Why am I still considering supporting Giuliani, when he's nowhere in the early state polls and "has lost his mojo?"
One reason is because Fred Thompson is no longer an option.
Another reason is Mitt Romney's inability to finish the sentence "The reason I want to be president is..."
But sometimes I forget that there are people who've already joined the Rudy team for the most obscure reason of all: He's a good candidate.
Here's a reminder from one of his most thoughtful supporters
Giuliani has only been a mayor, but the city he was mayor of had more people in it than Tennessee, Arizona or Massachusetts. It was also one of the most afflicted places in the country. Giuliani found the handful of cops and academics who had some new ideas, he put what they knew into practice, and he maintained it athwart the furioius opposition of the local political culture, led by the New York Times. Thousands of New Yorkers who would otherwise have been murdered are alive as a result.
Giuiliani’s second accomplishment was his performance after 9/11. It would be tedious to elaborate what is universally known, except to point out that we do have a counterexample of failure: the local, state and national response to Hurricane Katrina.

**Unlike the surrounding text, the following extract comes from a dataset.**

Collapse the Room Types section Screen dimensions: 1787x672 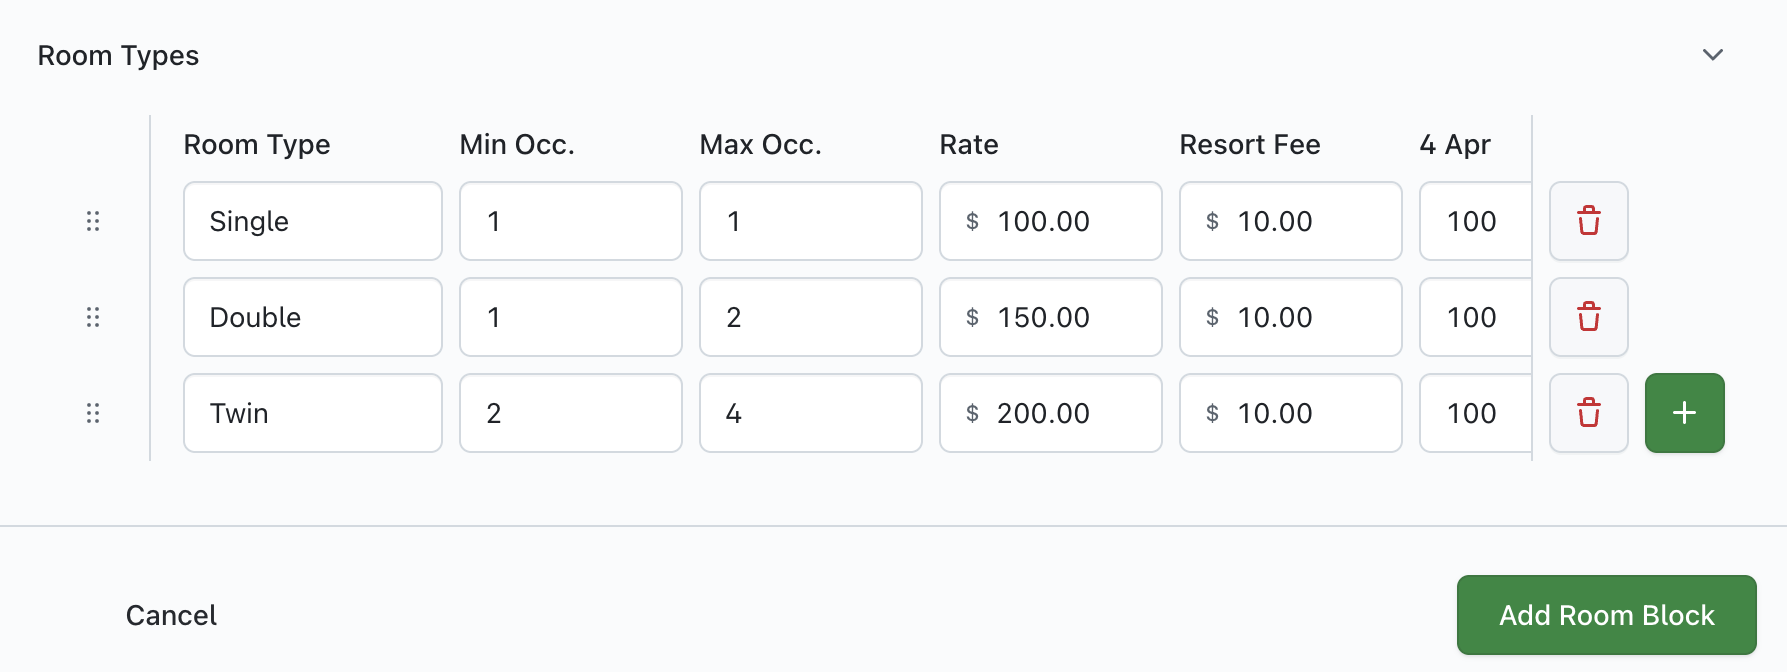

Some people took more flak than they deserved, for politically opportunistic reasons, and other people — Mississippi governor Haley Barbour, the Coast Guard — performed superbly. But imagine a 9/11 response team consisting of Michael Brown, Kathleen Babineaux Blanco, and Ray Nagin, and you have some notion of what we missed, even on our day of disaster.
Rudy's got many problems, not the least of which is his treatment of Donna Hanover. But he also did what he did. Results aren't spin, and they shouldn't be spun away.